Active Transportation Program: Cycle 2 Projects List Available

Section of plan for bike lanes in Placerville, which will receive ATP funding. Image: City of Placerville

The California Transportation Commission has posted the complete list of projects adopted in the second cycle of the Active Transportation Program.

New to the spreadsheet are projects adopted under the Metropolitan Planning Organization (MPO) portion of the program. In January, 93 projects were adopted for a total of $143 million from the ATP. Matching funds from local and other state and federal sources mean that the actual cost of the projects is around $230 million, giving the ATP more bang for its buck.

These projects are in addition to the Statewide and Small Urban & Rural programs, which were adopted in October. Those two programs will allocate $215 million in ATP funds to 114 projects, with matching funds bringing the total to over $262 million worth of projects to encourage more biking and walking.

The spreadsheet [PDF] is a little rough, but the list is complete. It includes project locations, names, total costs, and the amount of funding they will receive from the ATP.

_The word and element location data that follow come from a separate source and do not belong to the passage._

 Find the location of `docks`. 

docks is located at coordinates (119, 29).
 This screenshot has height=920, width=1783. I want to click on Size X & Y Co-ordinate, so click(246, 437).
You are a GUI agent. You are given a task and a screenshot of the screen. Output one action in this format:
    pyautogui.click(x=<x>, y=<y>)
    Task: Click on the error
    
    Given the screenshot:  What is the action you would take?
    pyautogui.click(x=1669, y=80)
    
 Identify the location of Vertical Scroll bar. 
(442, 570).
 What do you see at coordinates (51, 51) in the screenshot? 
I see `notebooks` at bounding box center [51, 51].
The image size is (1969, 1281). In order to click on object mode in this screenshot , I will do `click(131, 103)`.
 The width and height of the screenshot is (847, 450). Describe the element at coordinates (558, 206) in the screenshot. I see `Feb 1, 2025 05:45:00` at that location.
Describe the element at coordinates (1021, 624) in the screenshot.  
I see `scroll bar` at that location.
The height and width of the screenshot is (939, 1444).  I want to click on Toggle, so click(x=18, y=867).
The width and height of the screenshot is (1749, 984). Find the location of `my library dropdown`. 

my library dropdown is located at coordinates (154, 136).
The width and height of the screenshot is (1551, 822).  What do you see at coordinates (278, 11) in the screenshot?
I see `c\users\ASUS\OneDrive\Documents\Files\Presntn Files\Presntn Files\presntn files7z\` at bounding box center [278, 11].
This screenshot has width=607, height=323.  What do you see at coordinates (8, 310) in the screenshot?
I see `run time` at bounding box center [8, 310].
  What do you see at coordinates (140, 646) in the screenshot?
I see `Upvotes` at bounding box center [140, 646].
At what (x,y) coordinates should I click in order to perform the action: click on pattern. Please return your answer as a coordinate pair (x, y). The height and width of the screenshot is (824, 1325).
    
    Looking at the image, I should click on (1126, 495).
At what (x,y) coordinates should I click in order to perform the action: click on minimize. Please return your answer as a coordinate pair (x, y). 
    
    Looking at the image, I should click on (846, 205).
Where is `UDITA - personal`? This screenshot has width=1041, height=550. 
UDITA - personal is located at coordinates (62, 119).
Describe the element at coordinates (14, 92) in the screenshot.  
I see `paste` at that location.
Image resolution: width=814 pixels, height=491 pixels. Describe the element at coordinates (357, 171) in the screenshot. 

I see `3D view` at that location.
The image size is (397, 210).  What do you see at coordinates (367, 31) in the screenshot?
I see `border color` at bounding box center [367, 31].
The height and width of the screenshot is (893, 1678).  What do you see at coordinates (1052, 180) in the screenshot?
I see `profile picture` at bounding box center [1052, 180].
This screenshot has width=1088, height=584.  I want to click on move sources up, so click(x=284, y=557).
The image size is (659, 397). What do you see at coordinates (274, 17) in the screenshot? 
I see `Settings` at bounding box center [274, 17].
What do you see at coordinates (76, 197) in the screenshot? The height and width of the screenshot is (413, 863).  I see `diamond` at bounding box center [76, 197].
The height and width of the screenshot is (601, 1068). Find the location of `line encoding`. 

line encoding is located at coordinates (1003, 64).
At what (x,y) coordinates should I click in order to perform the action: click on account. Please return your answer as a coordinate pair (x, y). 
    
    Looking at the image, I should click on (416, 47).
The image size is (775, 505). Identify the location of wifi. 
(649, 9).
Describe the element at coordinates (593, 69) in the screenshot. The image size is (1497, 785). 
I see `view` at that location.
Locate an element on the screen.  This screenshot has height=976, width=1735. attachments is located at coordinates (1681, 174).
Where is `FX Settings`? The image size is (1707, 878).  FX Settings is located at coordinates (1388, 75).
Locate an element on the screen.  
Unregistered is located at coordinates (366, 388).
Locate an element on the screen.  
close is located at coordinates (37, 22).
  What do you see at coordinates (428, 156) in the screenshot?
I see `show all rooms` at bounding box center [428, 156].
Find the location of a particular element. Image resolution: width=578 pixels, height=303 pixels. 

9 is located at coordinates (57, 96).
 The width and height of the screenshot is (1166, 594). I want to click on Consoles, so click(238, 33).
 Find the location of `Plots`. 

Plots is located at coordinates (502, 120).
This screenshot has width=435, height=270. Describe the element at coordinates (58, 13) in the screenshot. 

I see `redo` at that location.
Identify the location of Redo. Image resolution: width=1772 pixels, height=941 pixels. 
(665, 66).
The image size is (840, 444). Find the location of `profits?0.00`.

Cycle 2 will allocate money over the course of several years, from 2016 through 2019. See Streetsblog coverage here of ongoing workshops on Cycle 3, which will adopt projects this summer.

Examples of projects include:

  • Bike lanes in Placerville
  • Pedestrian signals and crossings in Rancho Cordova, Fowler, and Orange Cove
  • Safe Routes to Schools programs in Woodland, Castro Valley, Benicia, Vallejo, Tulare, Valencia, Ceres, El Centro, and Santa Ana
  • Trails in Napa Valley, along the Kern River, along the coast in Long Beach, in Moreno Valley, along the Santa Ana and Mohave Rivers, and in San Diego
  • Telegraph Avenue Complete Streets project in Oakland
  • Sidewalks in Fresno, Coalinga, and Needles
  • A bicycle bypass in Bear Valley
  • Active Transportation and Pedestrian Master Plans in Bellflower, El Centro, Imperial County, and Irwindale
  • Bike-share in Downey

See the complete list on this PDF.

  • Encouraging to see the full list, but I’m rather skeptical of the SRTS awards with high dollar values, especially when many of the places receiving those funds don’t even have any staff dedicated to active transportation/SRTS at all.